Work to be completed | Rewrite the lines from the line with "Click the 退出" up to and including the line with "click(x=24, y=50)", putting "menu" in place of "dropdown" and leaving everything else as it is.

Dataset rows |
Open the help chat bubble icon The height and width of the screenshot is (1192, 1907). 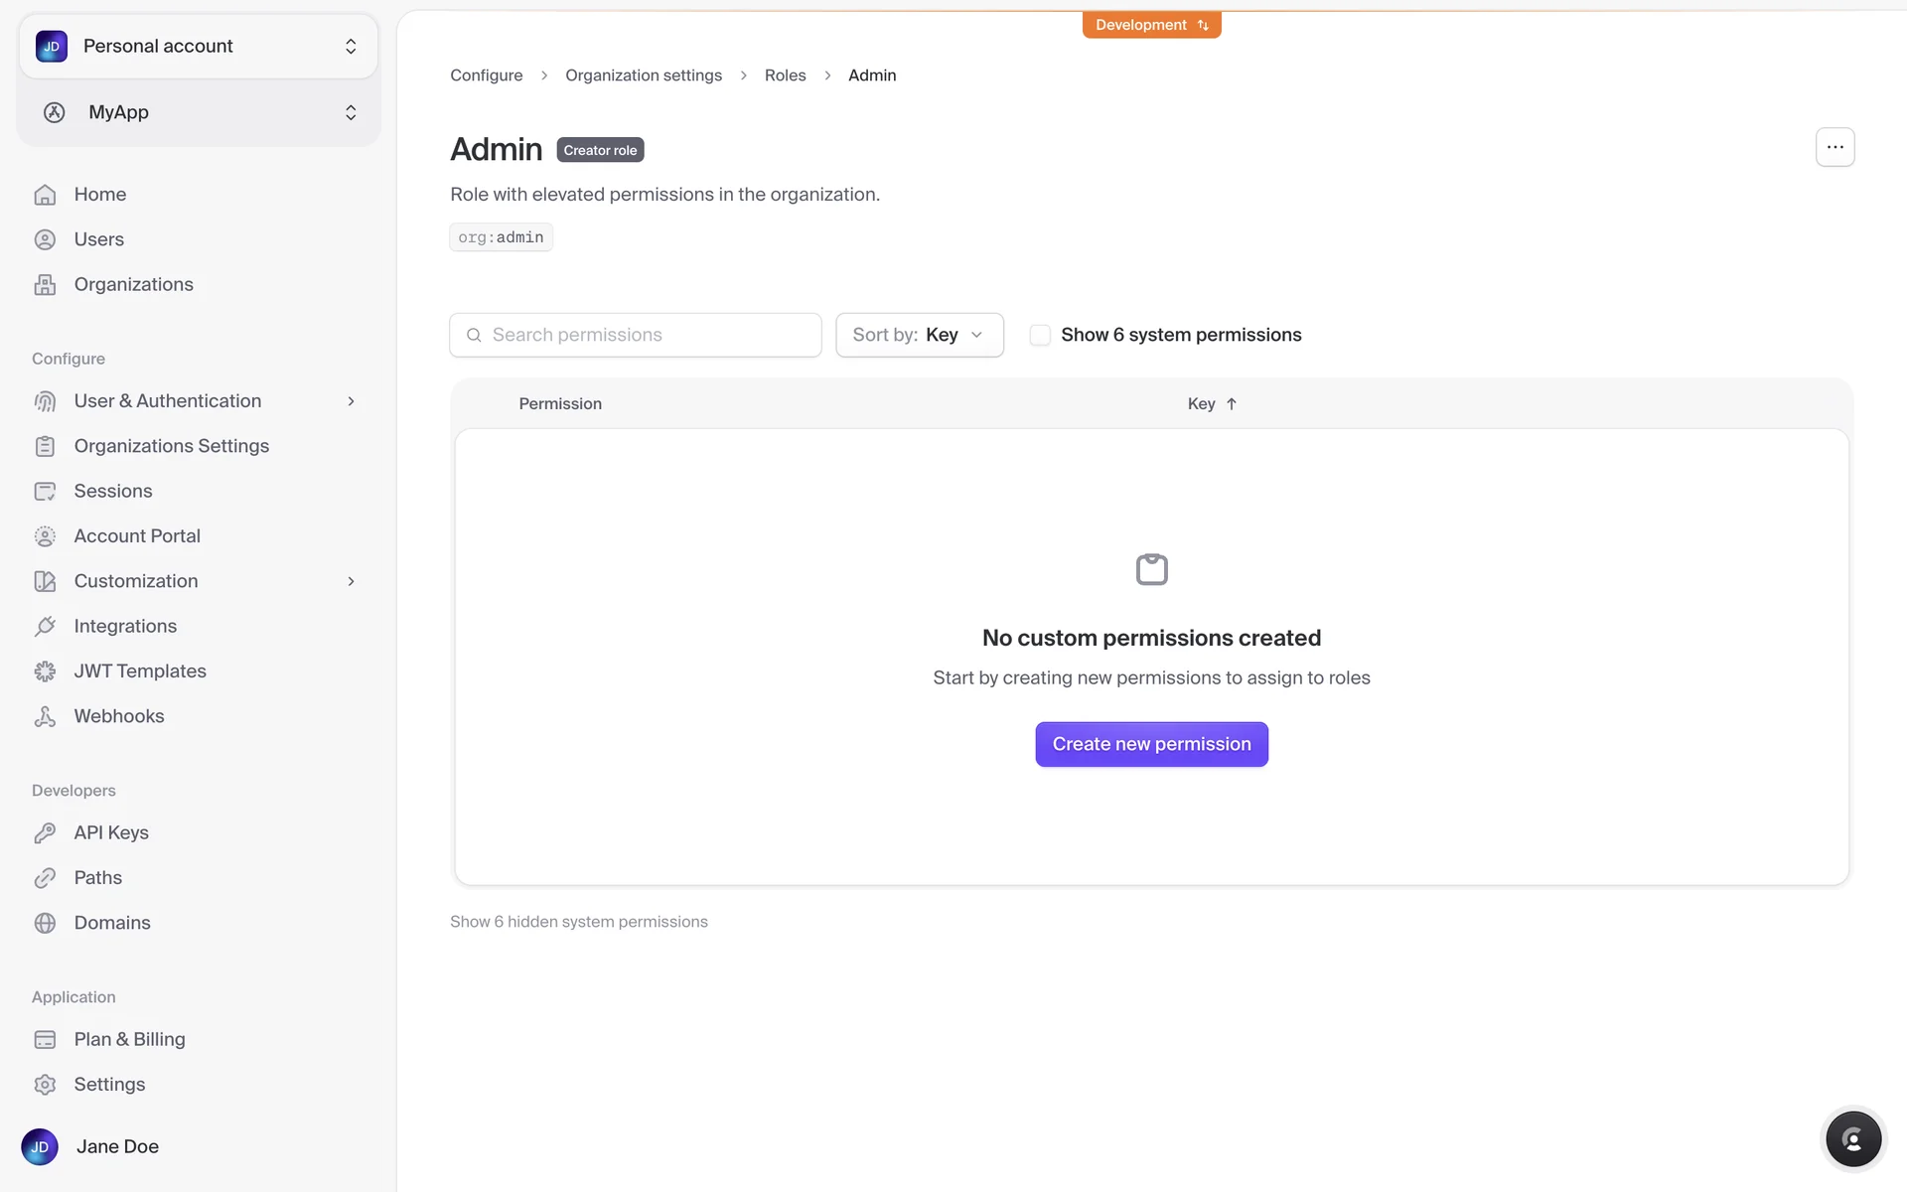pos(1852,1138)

* * *

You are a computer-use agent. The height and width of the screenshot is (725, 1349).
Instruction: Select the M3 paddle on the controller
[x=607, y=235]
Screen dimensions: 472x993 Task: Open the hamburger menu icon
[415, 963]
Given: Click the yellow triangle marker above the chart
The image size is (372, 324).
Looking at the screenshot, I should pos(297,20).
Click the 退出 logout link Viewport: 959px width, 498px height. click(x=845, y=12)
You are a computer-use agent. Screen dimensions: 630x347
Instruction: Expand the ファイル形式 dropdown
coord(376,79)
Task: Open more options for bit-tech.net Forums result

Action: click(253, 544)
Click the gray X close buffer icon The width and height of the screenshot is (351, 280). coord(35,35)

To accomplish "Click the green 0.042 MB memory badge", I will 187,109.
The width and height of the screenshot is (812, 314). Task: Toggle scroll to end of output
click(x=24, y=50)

Answer to this exercise |
Click the 退出 logout link Viewport: 959px width, 498px height. click(x=845, y=12)
You are a computer-use agent. Screen dimensions: 630x347
Instruction: Expand the ファイル形式 menu
coord(376,79)
Task: Open more options for bit-tech.net Forums result

Action: click(253, 544)
Click the gray X close buffer icon The width and height of the screenshot is (351, 280). coord(35,35)

To accomplish "Click the green 0.042 MB memory badge", I will 187,109.
The width and height of the screenshot is (812, 314). Task: Toggle scroll to end of output
click(x=24, y=50)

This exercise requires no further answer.